Even in my Plus eligible vehicle PDB is only usually worth $150-200 on average for 75 rides (gross fares of $750-1000 on average). And I'm constantly being told on this board that my earnings are high compared to most markets.

On Express Drive you are covered by Maven's personal auto coverage while app is off and Lyft's Comercial while app is on, both at $1000 deductible.


----------



## Lildono

BostonBarry said:


> I'm not sure I follow you. Perhaps your market has a different PDB. We have no bonus amount just the 10% & 20% and those percentages are of gross fares not a percentage of the commission paid.
> 
> Even in my Plus eligible vehicle PDB is only usually worth $150-200 on average for 75 rides (gross fares of $750-1000 on average). And I'm constantly being told on this board that my earnings are high compared to most markets.
> 
> On Express Drive you are covered by Maven's personal auto coverage while app is off and Lyft's Comercial while app is on, both at $1000 deductible.


Our markets pdb


----------



## BostonBarry

Ah ok, you do have a different PDB and just used incorrect verbiage in regards to the %. They are doing an additional dollar amount for you in addition to the percentage of gross fares. Definitely sucks to lose that, but I don't have any info on HYRE so I can't really suggest what to do other than get your caf out of the shop ASAP. As for the Hertz program, you have to realize that wasn't going to last. Between the rental bonus & the PDB Lyft was losing what, about $110 on you each week? (Assuming 80 rides averaging $10/ride Lyft was making $160 in commission and $140 in T&S Fees for total of $300 then giving you back $180 for rental, $80 in PDB percentage and $150 in PDB flat for total of $410 in bonuses).


----------



## AllenChicago

7Miles said:


> When I rented from Uber, Enterprise charges their fees plus on top of that obligatory commercial insurance. Which you won't pay as a regular Enterprise customer since your car insurance covers your rental car. I am pretty sure it's the same way with Lyft.
> Silver lining here is that in case of accident you won't use your insurance since you pay commercial insurance. Deductible was $1000 with Uber


Thanks for that reply, 7Miles. A bit off-subject here, but I bet 90% of people who rent cars while on vacation, aren't aware that their personal car insurance covers their rental car. Of course, Avis, Hertz, Enterprise, etc.. never ask or tell the renters this.


----------



## Lildono

BostonBarry said:


> Ah ok, you do have a different PDB and just used incorrect verbiage in regards to the %. They are doing an additional dollar amount for you in addition to the percentage of gross fares. Definitely sucks to lose that, but I don't have any info on HYRE so I can't really suggest what to do other than get your caf out of the shop ASAP. As for the Hertz program, you have to realize that wasn't going to last. Between the rental bonus & the PDB Lyft was losing what, about $110 on you each week? (Assuming 80 rides averaging $10/ride Lyft was making $160 in commission and $140 in T&S Fees for total of $300 then giving you back $180 for rental, $80 in PDB percentage and $150 in PDB flat for total of $410 in bonuses).

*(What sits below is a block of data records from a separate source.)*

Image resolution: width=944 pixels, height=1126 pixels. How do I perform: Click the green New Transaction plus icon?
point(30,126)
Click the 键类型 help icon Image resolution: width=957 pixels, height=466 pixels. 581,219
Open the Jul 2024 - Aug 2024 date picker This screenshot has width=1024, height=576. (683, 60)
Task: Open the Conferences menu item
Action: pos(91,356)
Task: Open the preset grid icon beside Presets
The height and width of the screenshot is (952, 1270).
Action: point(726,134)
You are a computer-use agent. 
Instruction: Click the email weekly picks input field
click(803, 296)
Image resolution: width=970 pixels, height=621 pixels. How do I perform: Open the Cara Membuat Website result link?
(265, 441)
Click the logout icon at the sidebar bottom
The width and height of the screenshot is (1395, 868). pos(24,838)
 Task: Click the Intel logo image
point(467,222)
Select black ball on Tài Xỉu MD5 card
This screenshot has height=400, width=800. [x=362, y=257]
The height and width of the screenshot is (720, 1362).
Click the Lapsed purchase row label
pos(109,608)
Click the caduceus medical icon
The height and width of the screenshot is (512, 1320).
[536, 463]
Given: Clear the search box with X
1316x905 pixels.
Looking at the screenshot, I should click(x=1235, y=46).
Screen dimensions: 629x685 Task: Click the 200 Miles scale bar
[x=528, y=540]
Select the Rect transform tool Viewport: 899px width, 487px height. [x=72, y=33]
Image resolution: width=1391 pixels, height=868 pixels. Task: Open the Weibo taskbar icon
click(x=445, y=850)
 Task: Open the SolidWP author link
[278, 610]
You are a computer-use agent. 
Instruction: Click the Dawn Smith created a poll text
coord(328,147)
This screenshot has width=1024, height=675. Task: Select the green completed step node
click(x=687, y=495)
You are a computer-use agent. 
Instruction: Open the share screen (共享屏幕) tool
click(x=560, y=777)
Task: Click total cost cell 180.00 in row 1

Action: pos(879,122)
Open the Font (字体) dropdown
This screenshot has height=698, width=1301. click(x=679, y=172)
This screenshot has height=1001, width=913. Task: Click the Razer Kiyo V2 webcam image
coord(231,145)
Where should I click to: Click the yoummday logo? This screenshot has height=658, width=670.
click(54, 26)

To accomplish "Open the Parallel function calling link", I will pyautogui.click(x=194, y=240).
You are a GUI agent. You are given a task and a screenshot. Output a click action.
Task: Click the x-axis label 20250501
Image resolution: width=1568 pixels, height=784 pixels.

We paid for rentals manually there was no reduction in the cost depending on rides and such. So no they did not lose out there


----------



## Lildono

Lildono said:


> We paid for rentals manually there was no reduction in the cost depending on rides and such. So no they did not lose out there


Added bonus were not eligible for average hourly guarantees either


----------



## Von64

If Faber, is still doing Power Driver, I'm turning in my Hertz and crossing over to FIBER. This LYFT Hertz is only going to screw drivers out of money making opportunities.


----------



## Lildono

Von64 said:


> If Faber, is still doing Power Driver, I'm turning in my Hertz and crossing over to FIBER. This LYFT Hertz is only going to screw drivers out of money making opportunities.


Whats fiber?


----------



## Von64

Lol! I meant FUBER


----------



## Lildono

Von64 said:


> Lol! I meant FUBER


Ok thought so but wasnt sure


----------



## painfreepc

7Miles said:


> Like Uber is sooo much better.
> I rented an Uber car from Enterprise here in San Diego. Ended up being $300 per week deal. You can do whatever you want with that car but cost us about $250 plus extra fees every week. Ended up paying about $600 for two weeks - what a great deal.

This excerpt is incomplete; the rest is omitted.